Input data:
——

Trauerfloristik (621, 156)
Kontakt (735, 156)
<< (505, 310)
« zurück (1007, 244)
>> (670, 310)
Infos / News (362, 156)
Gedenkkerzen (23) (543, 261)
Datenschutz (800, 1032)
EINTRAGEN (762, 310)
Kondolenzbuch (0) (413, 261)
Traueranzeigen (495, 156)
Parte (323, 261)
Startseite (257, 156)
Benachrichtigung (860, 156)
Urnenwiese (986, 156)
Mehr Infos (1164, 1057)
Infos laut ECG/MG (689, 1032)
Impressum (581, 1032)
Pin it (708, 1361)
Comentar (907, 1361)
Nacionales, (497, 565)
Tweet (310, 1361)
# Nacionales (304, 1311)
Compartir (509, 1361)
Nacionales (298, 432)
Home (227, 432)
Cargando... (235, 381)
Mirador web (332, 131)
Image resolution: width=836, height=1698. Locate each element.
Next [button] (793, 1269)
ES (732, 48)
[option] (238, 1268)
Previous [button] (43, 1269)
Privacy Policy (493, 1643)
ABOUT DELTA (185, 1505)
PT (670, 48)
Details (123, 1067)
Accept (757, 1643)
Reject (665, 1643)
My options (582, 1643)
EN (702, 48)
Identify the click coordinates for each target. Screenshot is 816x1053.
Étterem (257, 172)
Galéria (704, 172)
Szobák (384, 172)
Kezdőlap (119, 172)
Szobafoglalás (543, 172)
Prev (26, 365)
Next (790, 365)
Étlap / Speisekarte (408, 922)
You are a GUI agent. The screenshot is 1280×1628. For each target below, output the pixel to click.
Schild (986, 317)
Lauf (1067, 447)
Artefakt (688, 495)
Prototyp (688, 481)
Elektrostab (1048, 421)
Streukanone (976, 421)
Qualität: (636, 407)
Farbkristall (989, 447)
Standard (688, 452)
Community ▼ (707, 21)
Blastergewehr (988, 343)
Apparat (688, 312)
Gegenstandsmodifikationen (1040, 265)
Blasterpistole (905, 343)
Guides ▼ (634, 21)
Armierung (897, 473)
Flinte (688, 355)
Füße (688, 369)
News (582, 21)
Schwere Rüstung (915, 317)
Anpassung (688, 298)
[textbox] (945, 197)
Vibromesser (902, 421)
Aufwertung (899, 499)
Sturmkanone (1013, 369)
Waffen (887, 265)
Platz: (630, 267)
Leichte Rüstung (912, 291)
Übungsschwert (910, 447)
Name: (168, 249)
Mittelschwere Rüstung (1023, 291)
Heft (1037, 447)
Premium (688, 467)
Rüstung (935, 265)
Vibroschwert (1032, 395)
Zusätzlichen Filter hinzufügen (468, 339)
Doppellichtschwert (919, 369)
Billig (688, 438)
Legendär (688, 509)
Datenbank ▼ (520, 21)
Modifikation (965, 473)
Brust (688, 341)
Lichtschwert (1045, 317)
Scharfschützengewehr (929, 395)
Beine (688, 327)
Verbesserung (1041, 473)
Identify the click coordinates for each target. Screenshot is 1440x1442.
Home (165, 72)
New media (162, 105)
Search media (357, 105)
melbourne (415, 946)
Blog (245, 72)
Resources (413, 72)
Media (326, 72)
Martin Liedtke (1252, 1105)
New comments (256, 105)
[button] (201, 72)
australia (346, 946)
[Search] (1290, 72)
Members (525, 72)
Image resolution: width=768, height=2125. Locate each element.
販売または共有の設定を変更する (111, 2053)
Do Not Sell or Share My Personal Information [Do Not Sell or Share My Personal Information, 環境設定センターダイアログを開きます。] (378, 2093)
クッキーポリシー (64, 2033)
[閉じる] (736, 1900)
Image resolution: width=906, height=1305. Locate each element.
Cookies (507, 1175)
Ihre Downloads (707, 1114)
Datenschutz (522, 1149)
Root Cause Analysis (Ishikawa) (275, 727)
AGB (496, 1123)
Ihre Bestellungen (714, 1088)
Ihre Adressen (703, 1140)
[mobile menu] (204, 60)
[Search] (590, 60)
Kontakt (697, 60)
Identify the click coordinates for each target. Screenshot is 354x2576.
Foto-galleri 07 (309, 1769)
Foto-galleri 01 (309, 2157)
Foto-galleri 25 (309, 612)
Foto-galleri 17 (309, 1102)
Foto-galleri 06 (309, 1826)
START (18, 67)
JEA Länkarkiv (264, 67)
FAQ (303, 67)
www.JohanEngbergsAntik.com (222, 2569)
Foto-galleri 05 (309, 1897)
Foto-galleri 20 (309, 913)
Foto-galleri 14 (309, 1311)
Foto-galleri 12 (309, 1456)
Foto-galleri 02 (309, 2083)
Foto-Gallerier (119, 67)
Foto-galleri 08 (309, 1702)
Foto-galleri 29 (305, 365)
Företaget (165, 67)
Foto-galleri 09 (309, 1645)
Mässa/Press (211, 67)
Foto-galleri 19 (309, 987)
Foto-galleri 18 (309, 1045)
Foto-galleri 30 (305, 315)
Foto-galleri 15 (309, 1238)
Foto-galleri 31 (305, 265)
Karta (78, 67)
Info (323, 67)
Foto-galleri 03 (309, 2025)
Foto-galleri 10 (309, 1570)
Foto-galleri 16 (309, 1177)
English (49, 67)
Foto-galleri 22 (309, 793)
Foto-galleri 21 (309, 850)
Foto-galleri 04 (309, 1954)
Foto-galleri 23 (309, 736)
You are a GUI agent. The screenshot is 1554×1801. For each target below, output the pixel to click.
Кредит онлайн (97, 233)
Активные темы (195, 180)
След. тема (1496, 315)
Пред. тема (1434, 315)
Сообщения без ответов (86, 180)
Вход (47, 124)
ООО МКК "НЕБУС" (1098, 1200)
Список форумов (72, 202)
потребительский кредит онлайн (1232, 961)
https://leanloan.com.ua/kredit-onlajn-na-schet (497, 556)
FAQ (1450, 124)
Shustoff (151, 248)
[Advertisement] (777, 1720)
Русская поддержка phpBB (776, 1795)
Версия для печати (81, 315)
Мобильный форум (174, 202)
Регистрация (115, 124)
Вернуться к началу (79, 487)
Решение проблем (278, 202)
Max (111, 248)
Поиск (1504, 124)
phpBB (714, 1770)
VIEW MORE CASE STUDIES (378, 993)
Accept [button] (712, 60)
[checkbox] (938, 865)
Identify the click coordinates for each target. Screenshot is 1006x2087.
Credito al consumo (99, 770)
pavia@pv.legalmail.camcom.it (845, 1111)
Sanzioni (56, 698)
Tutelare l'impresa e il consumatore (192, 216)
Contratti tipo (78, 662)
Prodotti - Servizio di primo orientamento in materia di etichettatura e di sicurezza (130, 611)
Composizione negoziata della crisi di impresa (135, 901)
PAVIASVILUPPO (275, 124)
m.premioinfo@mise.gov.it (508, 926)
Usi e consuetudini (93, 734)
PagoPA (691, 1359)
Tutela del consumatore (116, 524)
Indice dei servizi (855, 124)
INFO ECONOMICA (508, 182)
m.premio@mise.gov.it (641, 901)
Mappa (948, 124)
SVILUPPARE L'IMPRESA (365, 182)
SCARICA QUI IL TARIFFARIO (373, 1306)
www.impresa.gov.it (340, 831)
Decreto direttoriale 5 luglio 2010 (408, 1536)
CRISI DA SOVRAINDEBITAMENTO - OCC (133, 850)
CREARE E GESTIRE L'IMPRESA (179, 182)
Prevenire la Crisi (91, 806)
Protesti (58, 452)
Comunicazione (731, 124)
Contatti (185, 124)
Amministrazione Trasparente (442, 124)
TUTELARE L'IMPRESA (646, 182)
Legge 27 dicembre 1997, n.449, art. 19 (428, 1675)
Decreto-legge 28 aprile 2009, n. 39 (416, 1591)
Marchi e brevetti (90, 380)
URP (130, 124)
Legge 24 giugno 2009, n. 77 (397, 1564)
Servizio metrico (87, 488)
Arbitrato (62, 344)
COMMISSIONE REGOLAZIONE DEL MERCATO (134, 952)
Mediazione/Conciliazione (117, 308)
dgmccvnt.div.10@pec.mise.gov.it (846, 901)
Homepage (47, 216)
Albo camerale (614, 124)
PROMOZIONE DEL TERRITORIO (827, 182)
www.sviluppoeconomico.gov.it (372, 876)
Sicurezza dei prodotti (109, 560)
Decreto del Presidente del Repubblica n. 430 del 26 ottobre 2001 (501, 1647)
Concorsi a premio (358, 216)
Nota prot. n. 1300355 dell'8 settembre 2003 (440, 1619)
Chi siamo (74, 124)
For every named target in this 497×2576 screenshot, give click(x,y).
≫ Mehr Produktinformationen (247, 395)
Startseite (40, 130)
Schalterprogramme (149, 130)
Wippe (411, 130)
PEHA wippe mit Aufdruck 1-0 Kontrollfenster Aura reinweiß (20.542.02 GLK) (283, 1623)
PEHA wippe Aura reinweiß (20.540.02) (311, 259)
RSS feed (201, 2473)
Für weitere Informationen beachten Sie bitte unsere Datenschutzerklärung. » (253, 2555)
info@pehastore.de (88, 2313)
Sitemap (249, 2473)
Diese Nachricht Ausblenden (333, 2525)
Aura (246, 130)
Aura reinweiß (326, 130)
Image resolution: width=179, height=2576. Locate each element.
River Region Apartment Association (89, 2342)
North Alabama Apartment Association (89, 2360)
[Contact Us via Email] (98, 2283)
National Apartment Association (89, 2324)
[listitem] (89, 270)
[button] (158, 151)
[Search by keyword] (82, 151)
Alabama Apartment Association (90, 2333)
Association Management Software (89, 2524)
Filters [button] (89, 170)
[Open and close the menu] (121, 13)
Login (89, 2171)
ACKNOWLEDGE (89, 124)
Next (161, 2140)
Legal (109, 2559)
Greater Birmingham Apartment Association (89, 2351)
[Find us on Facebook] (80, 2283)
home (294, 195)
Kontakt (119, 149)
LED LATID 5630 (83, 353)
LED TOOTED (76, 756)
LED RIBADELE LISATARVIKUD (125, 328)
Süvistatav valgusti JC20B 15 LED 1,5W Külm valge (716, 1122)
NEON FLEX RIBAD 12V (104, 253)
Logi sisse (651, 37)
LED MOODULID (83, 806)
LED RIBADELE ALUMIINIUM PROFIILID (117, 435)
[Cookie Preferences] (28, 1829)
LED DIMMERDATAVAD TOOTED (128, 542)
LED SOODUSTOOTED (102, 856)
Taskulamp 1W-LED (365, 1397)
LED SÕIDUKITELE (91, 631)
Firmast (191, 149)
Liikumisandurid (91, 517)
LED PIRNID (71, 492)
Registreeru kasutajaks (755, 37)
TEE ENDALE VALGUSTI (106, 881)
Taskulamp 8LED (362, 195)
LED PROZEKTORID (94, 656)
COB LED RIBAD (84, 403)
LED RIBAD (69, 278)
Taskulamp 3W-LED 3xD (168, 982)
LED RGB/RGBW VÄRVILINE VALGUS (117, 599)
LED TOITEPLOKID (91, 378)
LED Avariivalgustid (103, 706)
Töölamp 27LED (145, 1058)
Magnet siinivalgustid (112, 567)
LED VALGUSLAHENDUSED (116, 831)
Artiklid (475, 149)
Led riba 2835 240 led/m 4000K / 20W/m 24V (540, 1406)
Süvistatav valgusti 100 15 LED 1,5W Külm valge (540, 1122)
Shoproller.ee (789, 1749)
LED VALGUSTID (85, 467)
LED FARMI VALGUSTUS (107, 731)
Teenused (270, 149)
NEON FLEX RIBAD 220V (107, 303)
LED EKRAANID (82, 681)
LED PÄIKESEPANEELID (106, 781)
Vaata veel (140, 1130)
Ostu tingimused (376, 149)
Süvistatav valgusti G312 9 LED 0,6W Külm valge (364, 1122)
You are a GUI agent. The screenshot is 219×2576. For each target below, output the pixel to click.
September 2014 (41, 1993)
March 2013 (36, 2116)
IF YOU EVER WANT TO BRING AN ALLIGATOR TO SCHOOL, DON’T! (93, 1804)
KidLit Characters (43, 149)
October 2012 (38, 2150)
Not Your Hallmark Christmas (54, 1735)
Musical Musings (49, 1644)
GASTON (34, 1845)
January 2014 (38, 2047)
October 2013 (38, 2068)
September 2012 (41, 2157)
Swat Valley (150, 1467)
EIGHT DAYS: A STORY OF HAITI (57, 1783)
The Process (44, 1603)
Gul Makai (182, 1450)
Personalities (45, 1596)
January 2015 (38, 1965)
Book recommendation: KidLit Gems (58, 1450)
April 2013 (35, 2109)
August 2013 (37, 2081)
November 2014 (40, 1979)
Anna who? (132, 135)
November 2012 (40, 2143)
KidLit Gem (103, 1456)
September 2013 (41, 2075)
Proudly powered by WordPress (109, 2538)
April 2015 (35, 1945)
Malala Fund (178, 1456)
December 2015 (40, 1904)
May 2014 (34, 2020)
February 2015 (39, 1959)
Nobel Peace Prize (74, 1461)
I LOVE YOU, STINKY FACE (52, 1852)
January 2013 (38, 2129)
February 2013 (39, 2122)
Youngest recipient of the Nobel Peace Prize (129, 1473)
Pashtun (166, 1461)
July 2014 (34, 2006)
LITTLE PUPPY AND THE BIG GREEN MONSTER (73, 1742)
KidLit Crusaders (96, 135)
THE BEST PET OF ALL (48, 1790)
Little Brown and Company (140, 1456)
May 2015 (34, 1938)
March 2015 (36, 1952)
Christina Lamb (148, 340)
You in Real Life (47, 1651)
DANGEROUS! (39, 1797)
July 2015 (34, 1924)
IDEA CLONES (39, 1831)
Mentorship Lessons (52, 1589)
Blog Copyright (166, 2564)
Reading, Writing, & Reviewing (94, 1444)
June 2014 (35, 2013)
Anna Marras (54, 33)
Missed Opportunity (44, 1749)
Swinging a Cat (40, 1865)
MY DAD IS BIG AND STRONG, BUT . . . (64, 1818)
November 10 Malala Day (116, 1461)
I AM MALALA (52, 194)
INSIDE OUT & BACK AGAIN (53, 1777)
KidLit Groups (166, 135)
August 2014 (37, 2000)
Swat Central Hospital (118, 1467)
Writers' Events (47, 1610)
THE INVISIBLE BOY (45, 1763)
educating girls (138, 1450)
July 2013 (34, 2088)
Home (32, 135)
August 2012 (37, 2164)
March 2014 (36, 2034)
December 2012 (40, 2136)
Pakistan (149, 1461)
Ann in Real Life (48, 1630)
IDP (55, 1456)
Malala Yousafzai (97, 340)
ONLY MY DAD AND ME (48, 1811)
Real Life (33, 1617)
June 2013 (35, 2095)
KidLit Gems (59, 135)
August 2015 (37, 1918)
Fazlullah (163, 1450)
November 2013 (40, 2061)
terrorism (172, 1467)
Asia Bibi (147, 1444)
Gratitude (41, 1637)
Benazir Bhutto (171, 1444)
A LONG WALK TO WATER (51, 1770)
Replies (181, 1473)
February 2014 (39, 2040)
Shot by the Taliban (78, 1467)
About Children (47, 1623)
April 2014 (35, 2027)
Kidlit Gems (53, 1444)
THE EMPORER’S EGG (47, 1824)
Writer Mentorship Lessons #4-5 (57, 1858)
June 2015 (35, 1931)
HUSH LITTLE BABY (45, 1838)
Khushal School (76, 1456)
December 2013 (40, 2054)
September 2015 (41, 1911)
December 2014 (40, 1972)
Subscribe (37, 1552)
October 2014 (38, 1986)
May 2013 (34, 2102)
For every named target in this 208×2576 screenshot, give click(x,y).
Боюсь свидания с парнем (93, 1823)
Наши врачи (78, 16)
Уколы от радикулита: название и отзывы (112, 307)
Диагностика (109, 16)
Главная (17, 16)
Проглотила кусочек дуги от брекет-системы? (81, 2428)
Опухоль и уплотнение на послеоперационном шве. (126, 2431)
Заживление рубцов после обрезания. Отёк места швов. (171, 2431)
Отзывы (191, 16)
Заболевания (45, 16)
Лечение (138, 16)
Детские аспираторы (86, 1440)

——

The exercise: Put the lines above, from the one containing "Prodotti - Servizio" down to the one containing "Concorsi a premio (358, 216)", into a JSON list with one string for each line. Leave out any blank lines.

Result for this exercise:
[
  "Prodotti - Servizio di primo orientamento in materia di etichettatura e di sicurezza (130, 611)",
  "Composizione negoziata della crisi di impresa (135, 901)",
  "PAVIASVILUPPO (275, 124)",
  "m.premioinfo@mise.gov.it (508, 926)",
  "Usi e consuetudini (93, 734)",
  "PagoPA (691, 1359)",
  "Tutela del consumatore (116, 524)",
  "Indice dei servizi (855, 124)",
  "INFO ECONOMICA (508, 182)",
  "m.premio@mise.gov.it (641, 901)",
  "Mappa (948, 124)",
  "SVILUPPARE L'IMPRESA (365, 182)",
  "SCARICA QUI IL TARIFFARIO (373, 1306)",
  "www.impresa.gov.it (340, 831)",
  "Decreto direttoriale 5 luglio 2010 (408, 1536)",
  "CRISI DA SOVRAINDEBITAMENTO - OCC (133, 850)",
  "CREARE E GESTIRE L'IMPRESA (179, 182)",
  "Prevenire la Crisi (91, 806)",
  "Protesti (58, 452)",
  "Comunicazione (731, 124)",
  "Contatti (185, 124)",
  "Amministrazione Trasparente (442, 124)",
  "TUTELARE L'IMPRESA (646, 182)",
  "Legge 27 dicembre 1997, n.449, art. 19 (428, 1675)",
  "Decreto-legge 28 aprile 2009, n. 39 (416, 1591)",
  "Marchi e brevetti (90, 380)",
  "URP (130, 124)",
  "Legge 24 giugno 2009, n. 77 (397, 1564)",
  "Servizio metrico (87, 488)",
  "Arbitrato (62, 344)",
  "COMMISSIONE REGOLAZIONE DEL MERCATO (134, 952)",
  "Mediazione/Conciliazione (117, 308)",
  "dgmccvnt.div.10@pec.mise.gov.it (846, 901)",
  "Homepage (47, 216)",
  "Albo camerale (614, 124)",
  "PROMOZIONE DEL TERRITORIO (827, 182)",
  "www.sviluppoeconomico.gov.it (372, 876)",
  "Sicurezza dei prodotti (109, 560)",
  "Decreto del Presidente del Repubblica n. 430 del 26 ottobre 2001 (501, 1647)",
  "Concorsi a premio (358, 216)"
]